His evening ruined ...

My sister lay motionless in death on a stone slab, all that she had been, all that she was to be gone forever, and the fat lord of Den Oroshtai thought that less than his ruined evening.

Sometimes I wonder if our beloved ruling class is really of the same species as the rest of us.

“Yes, Lord,” I said, the words cold, salty ashes in my mouth. “It would be a terrible shame for your evening to be deliberately ruined.”

I thought I’d kept the sarcasm out of my voice, but Refle started to rise, stopping only at a glare from Arefai.

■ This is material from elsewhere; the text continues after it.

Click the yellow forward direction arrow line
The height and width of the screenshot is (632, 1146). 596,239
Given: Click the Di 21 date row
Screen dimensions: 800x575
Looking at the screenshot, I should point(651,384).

“Such sulking,” Toshtai said, ignoring the byplay. “One would think that an indignity has been visited upon your person just now, Kami Khuzud,” he went on, “if I did not turn my face away from it, for it never happened. Go, acrobat—I will think on the puzzle, and you will look into it for me. You will need to bury your sister tomorrow—begin the day after. See if you can find the solution.”

“Lord?”

A shadow of irritation crossed his face. “Find out how this wire came to be cut, how your sister came to die. Examine things. Talk to those in the castle; see if they saw someone cutting the wire during the time in which it must have been cut. Then tell me how your sister came to die, show me how your sister came to die.” His lips thinned fractionally. “I want to know.

“You may leave now.”

As I rose, Toshtai turned to Refle. “You have the honor of pouring, Lord Refle. It would please me to drink some of the Crimson Bud Essence; yes, yes, sprinkle the peppers heavily on the surface.”